The clinical presentation of WNE is not dissimilar from other causes of arthropod-borne viral encephalitis (eg, Japanese equine encephalitis, St. Louis encephalitis), including mental confusion, stupor, or coma. However, the clinical presentation of arthropod-borne viral encephalitis is characterized by rapid onset and severe headache. Arthropod-borne viral encephalitis has some distinctive features that indicate a prospective clinical diagnosis (see Images 1-2).

The differential diagnoses for aseptic meningitis is extensive but may be reduced to 2 common clinical entities.

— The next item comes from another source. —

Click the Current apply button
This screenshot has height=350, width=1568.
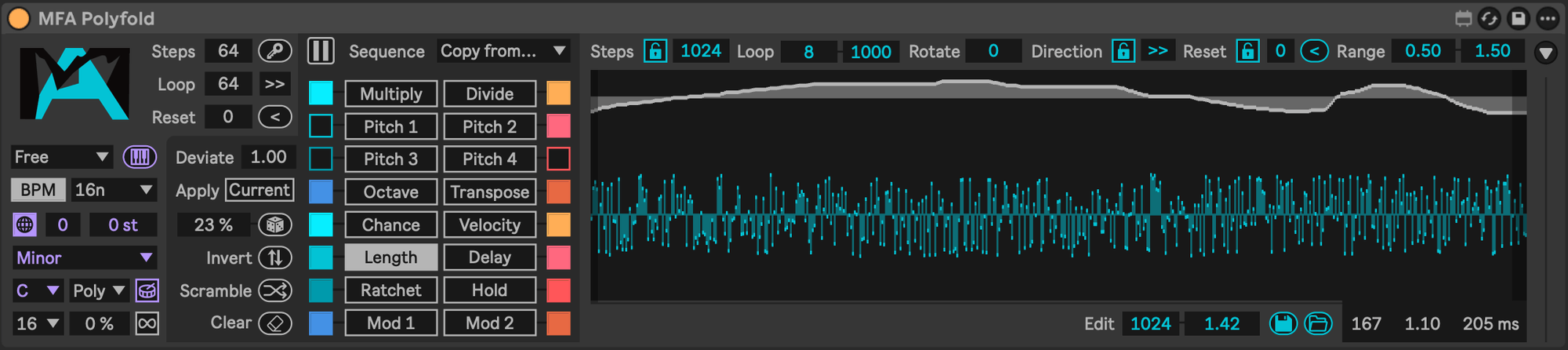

Enteroviral aseptic meningitis

The most common cause of aseptic meningitis encountered during the summer months is enteroviral meningitis. Enteroviral aseptic meningitis is most commonly due to coxsackieviruses but may also be due to enterocytopathogenic human orphan virus or nonparalytic strains of poliovirus. Enteroviral meningitis may occur after water exposure in swimming pools, lakes, streams, or oceans as well as after contact with infected individuals.

Acute enteroviral CNS infections usually manifest as aseptic meningitis, uncommonly as meningoencephalitis, or rarely as encephalitis. Nonexudative pharyngitis, maculopapular extremity rash, loose stools, and even diarrhea often accompany enteroviral aseptic meningitis, which provides clues to its presence.

Enteroviral meningitis is not accompanied by paralysis or prolonged and/or profound lymphopenia.

Herpesvirus type 1 encephalitis

Herpes simplex virus encephalitis due to herpesvirus type 1 (HSV-1) is the most common cause of non–arthropod-borne (nonseasonal) encephalitis in the United States. HSV-1 infection usually manifests as encephalitis, uncommonly as meningoencephalitis, or rarely as aseptic meningitis (see Image 3).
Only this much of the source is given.